» **Given records**
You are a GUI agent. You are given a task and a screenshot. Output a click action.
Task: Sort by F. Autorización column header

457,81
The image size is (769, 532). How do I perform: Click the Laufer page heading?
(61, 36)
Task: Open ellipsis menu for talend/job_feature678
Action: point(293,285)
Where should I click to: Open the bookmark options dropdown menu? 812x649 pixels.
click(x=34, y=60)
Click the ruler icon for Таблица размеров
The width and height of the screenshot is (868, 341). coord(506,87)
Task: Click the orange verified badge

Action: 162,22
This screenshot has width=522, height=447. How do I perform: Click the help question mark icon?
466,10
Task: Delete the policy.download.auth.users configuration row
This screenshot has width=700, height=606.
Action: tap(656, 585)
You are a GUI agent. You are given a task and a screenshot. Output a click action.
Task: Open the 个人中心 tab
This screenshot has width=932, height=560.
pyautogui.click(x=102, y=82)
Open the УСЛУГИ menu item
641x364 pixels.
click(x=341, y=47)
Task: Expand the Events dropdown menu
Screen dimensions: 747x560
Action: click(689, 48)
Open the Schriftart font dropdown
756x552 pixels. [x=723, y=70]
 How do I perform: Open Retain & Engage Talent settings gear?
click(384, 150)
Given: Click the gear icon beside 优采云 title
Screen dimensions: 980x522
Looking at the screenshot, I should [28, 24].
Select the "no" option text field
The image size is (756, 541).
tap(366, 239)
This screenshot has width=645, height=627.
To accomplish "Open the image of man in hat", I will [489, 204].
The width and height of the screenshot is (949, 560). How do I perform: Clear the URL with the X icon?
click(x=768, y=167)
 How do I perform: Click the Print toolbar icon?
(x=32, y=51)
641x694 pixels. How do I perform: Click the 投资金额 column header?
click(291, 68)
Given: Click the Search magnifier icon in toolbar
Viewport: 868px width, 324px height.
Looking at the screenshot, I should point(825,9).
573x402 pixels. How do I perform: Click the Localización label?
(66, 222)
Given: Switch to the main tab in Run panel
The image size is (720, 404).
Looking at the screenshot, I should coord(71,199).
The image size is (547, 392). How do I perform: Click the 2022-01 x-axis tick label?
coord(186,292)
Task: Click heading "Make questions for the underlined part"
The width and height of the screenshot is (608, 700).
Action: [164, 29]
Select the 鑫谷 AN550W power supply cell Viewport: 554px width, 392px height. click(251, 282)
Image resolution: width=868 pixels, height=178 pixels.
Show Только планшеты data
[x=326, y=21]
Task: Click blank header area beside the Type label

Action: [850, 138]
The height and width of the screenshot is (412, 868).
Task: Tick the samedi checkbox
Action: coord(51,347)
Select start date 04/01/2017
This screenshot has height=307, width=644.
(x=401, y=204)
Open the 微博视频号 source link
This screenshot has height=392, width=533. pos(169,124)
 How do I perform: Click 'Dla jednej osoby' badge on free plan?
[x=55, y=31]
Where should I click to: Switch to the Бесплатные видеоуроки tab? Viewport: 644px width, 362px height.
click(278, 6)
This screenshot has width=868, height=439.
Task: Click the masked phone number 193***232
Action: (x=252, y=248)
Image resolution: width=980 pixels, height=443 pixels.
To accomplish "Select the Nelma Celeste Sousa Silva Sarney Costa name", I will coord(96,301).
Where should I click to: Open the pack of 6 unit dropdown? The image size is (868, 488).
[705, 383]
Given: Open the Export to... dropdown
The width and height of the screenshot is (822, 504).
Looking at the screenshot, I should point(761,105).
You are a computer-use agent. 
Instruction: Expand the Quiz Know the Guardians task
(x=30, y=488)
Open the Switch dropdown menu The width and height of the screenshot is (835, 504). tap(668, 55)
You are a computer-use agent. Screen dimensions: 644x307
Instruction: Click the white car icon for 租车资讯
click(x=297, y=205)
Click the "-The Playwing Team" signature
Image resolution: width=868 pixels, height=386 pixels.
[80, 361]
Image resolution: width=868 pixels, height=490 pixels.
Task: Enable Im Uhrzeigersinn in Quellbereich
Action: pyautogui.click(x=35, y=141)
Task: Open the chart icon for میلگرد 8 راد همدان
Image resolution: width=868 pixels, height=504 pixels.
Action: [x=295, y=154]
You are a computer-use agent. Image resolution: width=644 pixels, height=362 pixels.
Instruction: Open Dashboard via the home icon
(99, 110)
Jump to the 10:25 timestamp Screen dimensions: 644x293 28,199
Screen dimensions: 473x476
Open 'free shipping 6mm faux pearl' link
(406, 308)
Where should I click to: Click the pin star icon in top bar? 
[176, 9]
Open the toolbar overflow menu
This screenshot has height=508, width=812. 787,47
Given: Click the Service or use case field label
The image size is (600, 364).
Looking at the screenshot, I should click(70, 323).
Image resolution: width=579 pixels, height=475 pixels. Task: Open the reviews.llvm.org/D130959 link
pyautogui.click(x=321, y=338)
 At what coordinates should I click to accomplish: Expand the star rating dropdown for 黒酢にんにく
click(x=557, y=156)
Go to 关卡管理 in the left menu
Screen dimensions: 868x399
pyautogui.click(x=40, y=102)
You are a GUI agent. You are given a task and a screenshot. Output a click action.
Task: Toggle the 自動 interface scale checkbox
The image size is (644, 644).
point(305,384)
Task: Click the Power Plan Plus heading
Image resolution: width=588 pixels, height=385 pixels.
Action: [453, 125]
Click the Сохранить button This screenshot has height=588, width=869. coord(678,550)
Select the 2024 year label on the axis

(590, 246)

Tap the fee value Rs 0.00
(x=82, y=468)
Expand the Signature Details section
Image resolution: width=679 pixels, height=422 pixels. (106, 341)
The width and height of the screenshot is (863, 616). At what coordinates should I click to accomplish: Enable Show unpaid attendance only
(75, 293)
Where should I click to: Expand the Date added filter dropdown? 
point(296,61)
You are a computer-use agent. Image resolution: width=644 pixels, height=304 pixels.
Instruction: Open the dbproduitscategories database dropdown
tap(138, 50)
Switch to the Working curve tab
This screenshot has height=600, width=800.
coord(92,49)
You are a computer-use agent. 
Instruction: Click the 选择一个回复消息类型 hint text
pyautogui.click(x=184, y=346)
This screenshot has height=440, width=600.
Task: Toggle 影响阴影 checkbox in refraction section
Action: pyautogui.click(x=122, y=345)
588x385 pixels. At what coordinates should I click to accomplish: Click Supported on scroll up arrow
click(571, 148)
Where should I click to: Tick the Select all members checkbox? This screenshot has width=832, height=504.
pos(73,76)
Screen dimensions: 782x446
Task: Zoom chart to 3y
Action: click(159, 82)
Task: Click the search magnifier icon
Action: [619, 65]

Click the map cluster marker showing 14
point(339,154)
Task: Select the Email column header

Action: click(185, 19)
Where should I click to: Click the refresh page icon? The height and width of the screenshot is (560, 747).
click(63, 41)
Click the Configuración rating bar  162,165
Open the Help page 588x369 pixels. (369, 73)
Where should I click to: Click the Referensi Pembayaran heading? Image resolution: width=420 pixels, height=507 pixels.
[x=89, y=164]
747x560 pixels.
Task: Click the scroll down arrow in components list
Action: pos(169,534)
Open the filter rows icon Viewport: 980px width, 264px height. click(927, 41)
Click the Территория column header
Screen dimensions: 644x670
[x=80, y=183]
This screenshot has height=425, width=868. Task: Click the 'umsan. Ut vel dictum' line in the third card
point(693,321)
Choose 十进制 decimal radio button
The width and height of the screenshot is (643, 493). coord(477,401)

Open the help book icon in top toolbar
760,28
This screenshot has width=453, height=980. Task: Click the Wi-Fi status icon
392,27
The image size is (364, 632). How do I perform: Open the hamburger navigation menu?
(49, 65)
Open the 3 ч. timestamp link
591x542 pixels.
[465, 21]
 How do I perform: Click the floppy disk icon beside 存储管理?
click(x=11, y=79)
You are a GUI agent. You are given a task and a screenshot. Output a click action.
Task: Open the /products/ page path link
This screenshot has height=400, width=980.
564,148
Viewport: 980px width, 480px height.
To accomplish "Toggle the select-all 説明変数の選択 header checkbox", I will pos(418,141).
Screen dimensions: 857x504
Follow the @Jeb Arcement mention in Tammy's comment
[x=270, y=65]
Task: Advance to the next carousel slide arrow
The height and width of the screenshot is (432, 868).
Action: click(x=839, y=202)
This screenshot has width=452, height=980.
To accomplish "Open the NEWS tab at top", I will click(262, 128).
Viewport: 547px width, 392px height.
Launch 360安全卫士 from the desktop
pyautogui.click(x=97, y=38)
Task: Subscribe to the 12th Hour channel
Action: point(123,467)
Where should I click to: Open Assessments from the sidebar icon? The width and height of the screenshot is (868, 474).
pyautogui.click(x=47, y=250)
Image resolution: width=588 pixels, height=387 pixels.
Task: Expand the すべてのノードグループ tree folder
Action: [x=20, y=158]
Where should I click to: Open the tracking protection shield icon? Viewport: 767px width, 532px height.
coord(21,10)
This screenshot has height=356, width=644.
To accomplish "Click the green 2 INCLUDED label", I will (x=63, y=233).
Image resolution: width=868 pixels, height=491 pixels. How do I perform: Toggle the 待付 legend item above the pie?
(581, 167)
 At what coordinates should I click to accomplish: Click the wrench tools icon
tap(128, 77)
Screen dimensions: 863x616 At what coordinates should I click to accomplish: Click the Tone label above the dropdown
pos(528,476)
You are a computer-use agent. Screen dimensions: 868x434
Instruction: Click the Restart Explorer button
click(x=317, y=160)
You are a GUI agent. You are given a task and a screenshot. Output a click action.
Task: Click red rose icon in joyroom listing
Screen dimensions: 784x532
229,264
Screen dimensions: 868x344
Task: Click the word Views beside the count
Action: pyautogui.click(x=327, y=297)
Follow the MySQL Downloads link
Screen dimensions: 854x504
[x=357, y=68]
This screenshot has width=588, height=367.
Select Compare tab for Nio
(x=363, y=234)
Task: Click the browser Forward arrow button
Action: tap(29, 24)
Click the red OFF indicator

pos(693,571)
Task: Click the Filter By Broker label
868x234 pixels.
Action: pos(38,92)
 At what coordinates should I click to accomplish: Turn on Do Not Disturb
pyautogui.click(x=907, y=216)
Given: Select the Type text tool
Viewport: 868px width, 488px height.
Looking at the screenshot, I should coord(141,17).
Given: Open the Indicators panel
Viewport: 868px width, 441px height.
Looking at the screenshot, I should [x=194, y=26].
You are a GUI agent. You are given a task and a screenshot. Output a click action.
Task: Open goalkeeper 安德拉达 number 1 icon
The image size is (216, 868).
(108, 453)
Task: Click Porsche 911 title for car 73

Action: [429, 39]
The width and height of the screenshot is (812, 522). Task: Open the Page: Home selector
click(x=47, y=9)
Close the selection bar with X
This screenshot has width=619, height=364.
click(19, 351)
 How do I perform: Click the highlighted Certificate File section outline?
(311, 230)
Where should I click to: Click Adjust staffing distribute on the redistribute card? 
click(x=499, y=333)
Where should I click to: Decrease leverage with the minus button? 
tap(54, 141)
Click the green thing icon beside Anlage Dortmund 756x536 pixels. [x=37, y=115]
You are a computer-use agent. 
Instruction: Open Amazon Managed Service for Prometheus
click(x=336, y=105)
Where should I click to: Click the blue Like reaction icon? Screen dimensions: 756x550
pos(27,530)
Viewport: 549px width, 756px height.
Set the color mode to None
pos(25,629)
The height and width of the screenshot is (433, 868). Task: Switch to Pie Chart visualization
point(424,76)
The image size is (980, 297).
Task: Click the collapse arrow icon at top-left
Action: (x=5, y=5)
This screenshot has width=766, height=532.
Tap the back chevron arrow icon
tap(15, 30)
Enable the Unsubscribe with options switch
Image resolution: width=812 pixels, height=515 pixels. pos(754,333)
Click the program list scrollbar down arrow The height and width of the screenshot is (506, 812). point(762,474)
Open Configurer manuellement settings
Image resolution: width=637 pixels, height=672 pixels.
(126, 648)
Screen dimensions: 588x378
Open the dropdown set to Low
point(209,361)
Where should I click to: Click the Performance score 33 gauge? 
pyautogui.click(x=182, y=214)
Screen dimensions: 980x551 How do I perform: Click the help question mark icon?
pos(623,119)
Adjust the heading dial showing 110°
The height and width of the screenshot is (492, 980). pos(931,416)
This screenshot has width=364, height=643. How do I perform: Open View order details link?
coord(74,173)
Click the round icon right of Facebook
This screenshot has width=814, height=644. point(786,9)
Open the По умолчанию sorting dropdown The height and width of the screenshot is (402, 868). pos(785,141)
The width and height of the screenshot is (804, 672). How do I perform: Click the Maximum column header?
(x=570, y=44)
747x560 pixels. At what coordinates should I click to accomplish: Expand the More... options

» **Instructions to follow**
Retype every line of the listing, word for word, from its opening line to the line that holds "Given: Click the gear icon beside 优采云 title", and include that last line too.

» **Task result**
You are a GUI agent. You are given a task and a screenshot. Output a click action.
Task: Sort by F. Autorización column header

457,81
The image size is (769, 532). How do I perform: Click the Laufer page heading?
(61, 36)
Task: Open ellipsis menu for talend/job_feature678
Action: point(293,285)
Where should I click to: Open the bookmark options dropdown menu? 812x649 pixels.
click(x=34, y=60)
Click the ruler icon for Таблица размеров
The width and height of the screenshot is (868, 341). coord(506,87)
Task: Click the orange verified badge

Action: 162,22
This screenshot has width=522, height=447. How do I perform: Click the help question mark icon?
466,10
Task: Delete the policy.download.auth.users configuration row
This screenshot has width=700, height=606.
Action: tap(656, 585)
You are a GUI agent. You are given a task and a screenshot. Output a click action.
Task: Open the 个人中心 tab
This screenshot has width=932, height=560.
pyautogui.click(x=102, y=82)
Open the УСЛУГИ menu item
641x364 pixels.
click(x=341, y=47)
Task: Expand the Events dropdown menu
Screen dimensions: 747x560
Action: click(689, 48)
Open the Schriftart font dropdown
756x552 pixels. [x=723, y=70]
 How do I perform: Open Retain & Engage Talent settings gear?
click(384, 150)
Given: Click the gear icon beside 优采云 title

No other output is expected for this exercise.